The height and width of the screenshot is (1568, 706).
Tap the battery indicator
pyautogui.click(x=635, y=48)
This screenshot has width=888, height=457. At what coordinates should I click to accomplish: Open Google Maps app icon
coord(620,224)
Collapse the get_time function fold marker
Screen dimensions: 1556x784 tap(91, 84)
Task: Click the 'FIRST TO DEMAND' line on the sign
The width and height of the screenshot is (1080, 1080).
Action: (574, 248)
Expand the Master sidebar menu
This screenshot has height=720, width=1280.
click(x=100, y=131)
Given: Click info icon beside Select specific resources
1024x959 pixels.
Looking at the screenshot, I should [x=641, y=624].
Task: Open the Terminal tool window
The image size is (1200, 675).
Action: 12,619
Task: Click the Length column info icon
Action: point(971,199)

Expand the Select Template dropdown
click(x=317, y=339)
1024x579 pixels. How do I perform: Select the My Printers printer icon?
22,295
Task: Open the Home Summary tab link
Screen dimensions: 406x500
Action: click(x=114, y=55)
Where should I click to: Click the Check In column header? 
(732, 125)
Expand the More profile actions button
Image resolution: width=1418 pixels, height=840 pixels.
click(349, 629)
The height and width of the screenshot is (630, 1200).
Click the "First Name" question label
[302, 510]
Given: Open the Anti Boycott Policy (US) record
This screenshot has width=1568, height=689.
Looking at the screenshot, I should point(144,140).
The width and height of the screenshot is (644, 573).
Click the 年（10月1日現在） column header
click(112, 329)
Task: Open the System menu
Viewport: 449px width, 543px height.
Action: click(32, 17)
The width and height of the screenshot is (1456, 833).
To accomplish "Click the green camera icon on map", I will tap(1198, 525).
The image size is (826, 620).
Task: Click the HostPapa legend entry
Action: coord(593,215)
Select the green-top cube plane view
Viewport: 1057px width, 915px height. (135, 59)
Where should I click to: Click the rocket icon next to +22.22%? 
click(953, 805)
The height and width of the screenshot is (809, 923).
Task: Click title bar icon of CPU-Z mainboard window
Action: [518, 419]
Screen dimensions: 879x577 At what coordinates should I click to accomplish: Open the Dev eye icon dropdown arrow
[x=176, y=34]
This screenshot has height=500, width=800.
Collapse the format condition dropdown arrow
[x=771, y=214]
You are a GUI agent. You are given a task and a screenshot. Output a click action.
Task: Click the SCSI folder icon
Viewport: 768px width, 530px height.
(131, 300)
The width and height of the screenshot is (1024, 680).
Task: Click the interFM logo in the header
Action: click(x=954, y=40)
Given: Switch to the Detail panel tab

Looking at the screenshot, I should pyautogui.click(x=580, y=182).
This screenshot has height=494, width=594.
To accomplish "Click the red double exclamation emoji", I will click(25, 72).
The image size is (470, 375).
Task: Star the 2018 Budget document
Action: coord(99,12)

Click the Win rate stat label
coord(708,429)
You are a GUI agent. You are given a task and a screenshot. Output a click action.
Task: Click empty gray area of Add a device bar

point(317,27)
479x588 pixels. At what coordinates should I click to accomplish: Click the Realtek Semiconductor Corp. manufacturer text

+ + +

## Exercise aim
Each line of the data is to be output exactly, with none skipped.

## Reply to the exercise
The height and width of the screenshot is (1568, 706).
Tap the battery indicator
pyautogui.click(x=635, y=48)
This screenshot has width=888, height=457. At what coordinates should I click to accomplish: Open Google Maps app icon
coord(620,224)
Collapse the get_time function fold marker
Screen dimensions: 1556x784 tap(91, 84)
Task: Click the 'FIRST TO DEMAND' line on the sign
The width and height of the screenshot is (1080, 1080).
Action: (574, 248)
Expand the Master sidebar menu
This screenshot has height=720, width=1280.
click(x=100, y=131)
Given: Click info icon beside Select specific resources
1024x959 pixels.
Looking at the screenshot, I should [x=641, y=624].
Task: Open the Terminal tool window
The image size is (1200, 675).
Action: 12,619
Task: Click the Length column info icon
Action: point(971,199)

Expand the Select Template dropdown
click(x=317, y=339)
1024x579 pixels. How do I perform: Select the My Printers printer icon?
22,295
Task: Open the Home Summary tab link
Screen dimensions: 406x500
Action: click(x=114, y=55)
Where should I click to: Click the Check In column header? 
(732, 125)
Expand the More profile actions button
Image resolution: width=1418 pixels, height=840 pixels.
click(349, 629)
The height and width of the screenshot is (630, 1200).
Click the "First Name" question label
[302, 510]
Given: Open the Anti Boycott Policy (US) record
This screenshot has width=1568, height=689.
Looking at the screenshot, I should point(144,140).
The width and height of the screenshot is (644, 573).
Click the 年（10月1日現在） column header
click(112, 329)
Task: Open the System menu
Viewport: 449px width, 543px height.
Action: click(32, 17)
The width and height of the screenshot is (1456, 833).
To accomplish "Click the green camera icon on map", I will tap(1198, 525).
The image size is (826, 620).
Task: Click the HostPapa legend entry
Action: coord(593,215)
Select the green-top cube plane view
Viewport: 1057px width, 915px height. (135, 59)
Where should I click to: Click the rocket icon next to +22.22%? 
click(953, 805)
The height and width of the screenshot is (809, 923).
Task: Click title bar icon of CPU-Z mainboard window
Action: [518, 419]
Screen dimensions: 879x577 At what coordinates should I click to accomplish: Open the Dev eye icon dropdown arrow
[x=176, y=34]
This screenshot has height=500, width=800.
Collapse the format condition dropdown arrow
[x=771, y=214]
You are a GUI agent. You are given a task and a screenshot. Output a click action.
Task: Click the SCSI folder icon
Viewport: 768px width, 530px height.
(131, 300)
The width and height of the screenshot is (1024, 680).
Task: Click the interFM logo in the header
Action: click(x=954, y=40)
Given: Switch to the Detail panel tab

Looking at the screenshot, I should pyautogui.click(x=580, y=182).
This screenshot has height=494, width=594.
To accomplish "Click the red double exclamation emoji", I will click(25, 72).
The image size is (470, 375).
Task: Star the 2018 Budget document
Action: coord(99,12)

Click the Win rate stat label
coord(708,429)
You are a GUI agent. You are given a task and a screenshot. Output a click action.
Task: Click empty gray area of Add a device bar

point(317,27)
479x588 pixels. At what coordinates should I click to accomplish: Click the Realtek Semiconductor Corp. manufacturer text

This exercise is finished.